Quality-control points to confirm

  1. Logo placement should be measured from approved reference points, not estimated by eye. For compact wine carriers, a practical front logo tolerance is often ±5 mm; confirm whether the supplier can meet this before order placement.
  2. Print skew should be judged against the finished panel centerline and top opening. A logo can be centered but still fail if it visibly leans when the carrier stands upright.
  3. Print edges should be clean at normal inspection distance, with no major feathering, pinholes, ghosting, ink buildup, smearing, set-off, or visible misregistration between colors.
  4. Artwork must not cross top hem folds, boxed corners, divider stitch lines, rope-eyelet reinforcements, side gusset turns, handle box stitches, or bartacks unless that overlap was approved on the sample.
  5. Canvas shade and weave should remain within the approved swatch range. Natural cotton slubs may be acceptable, but large dark flecks through the logo area should be classified according to the agreed defect standard.
  6. Embroidery must show no unacceptable puckering, loose threads, missing stitches, backing show-through on the front, or rough inside finishing that could snag sleeves or inserts.

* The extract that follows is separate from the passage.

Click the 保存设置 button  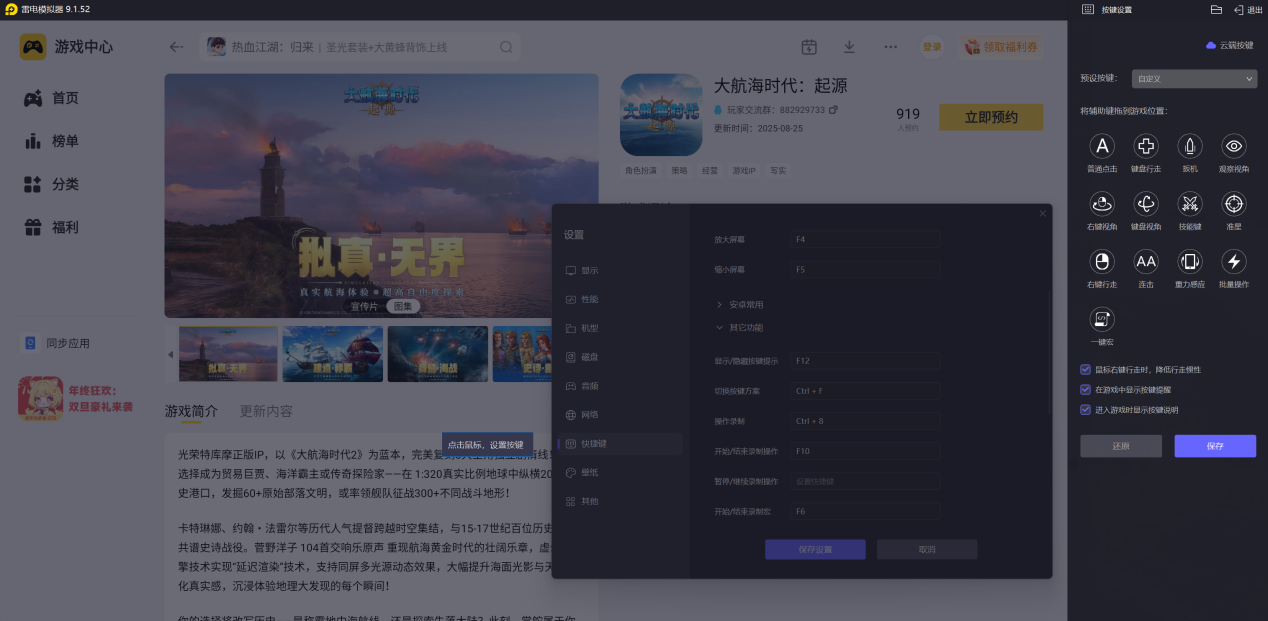pyautogui.click(x=815, y=549)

  7. Woven labels must be straight, legible, and fully secured in the seam with consistent exposed length from unit to unit; over-caught folded labels should be treated as a branding defect.
  8. Patch placement must stay within approved tolerance; corners should not lift, stitches should not skip, and patch thickness should not leave heavy pressure marks on neighboring packed bags.
  9. Handle box stitches and bartacks must not cover brand elements or create tension lines through the logo area when the bag is lifted with a bottle inserted.
  10. Loaded-bottle testing should confirm the logo remains readable when filled, standing, and carried; double-bottle styles should be checked with two bottles, not one.